In our project, however, the use of technology has been a major thrust at all levels, K–12. Our very first materials, developed in 1983–84 for 7th grade students, required calculators. It was a bold move then. Since that time, our discoveries about technology in mathematics have included the following principles:
Calculators are easy to implement. Calculators can be distributed to (or required of) all students just as is done with textbooks. This practice has worked in public and private schools with good students and poor students in rich areas, poor areas, suburbs, and cities.
Computers are not nearly as easy to integrate into secondary school mathematics as calculators are. In 1986, before we developed an 11th grade course called Functions and Statistics with Computers, we wanted to find out about teachers' access to computers. We invited in two dozen teachers and administrators from a wide variety of schools. We asked whether teachers had a computer lab in their schools (all did) and whether they could reserve this lab one day a week (all could, even those in schools with few computers and not particularly supportive administrations).
Thus, we included one computer activity a week in our new course. Ultimately, we were surprised to find that, in many places, the computers were not used one day a week, despite good intentions.
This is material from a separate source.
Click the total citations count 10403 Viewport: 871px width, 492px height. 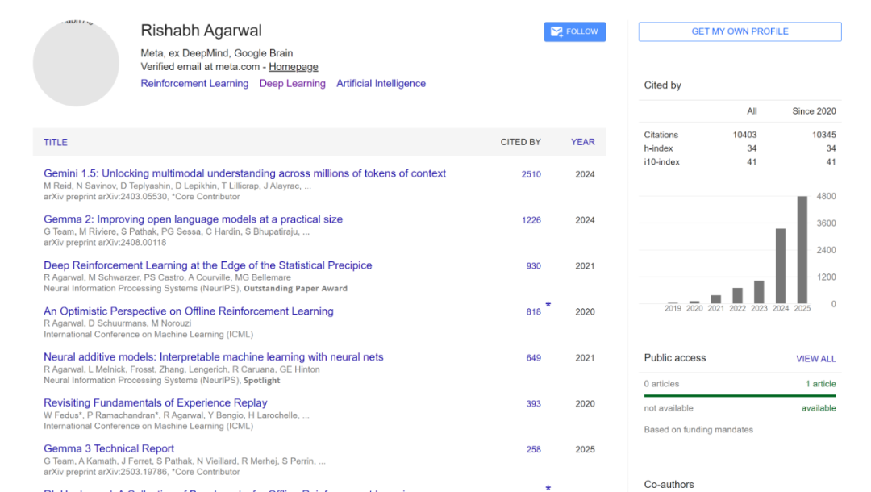747,134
All sorts of things prevented access to the computers. The lab day was a holiday. Or the computer manuals were locked up. Or the software was written for an earlier version of the hardware. Or a school assembly required shortened periods. Or the day set aside for computer work did not occur at a logical time in the study of the material. And so on.
If computers are to be integrated into students' experiences with mathematics, it is easier to have them always available than sometimes available. In short, the one-day-per-week compromise between not requiring computers and requiring them all the time did not work. Students needed continuous access. Not that they would use the computers all the time, but for homework, demonstrations, and maximum teacher flexibility, computer time had to be an option that was always available. (It surprised us to discover that teachers found it easier to schedule a class to meet every day in the computer room than to go to the lab one day a week.)
An implication that can be drawn from this experience is that in many school districts, computers may be easier to incorporate into instruction in elementary schools than in secondary schools because more elementary classrooms have computers in them.
Technology requires changes in sequence and content. For instance, if you want to know the national debt per person in the United States, you need to enter a number in the trillions for the debt and the hundred millions for the population. On most calculators, such large numbers must be entered in scientific notation, which means you will need to know about exponents, a topic normally placed late in books. Thus, if students are to make the best use of calculators, exponents have to be introduced early.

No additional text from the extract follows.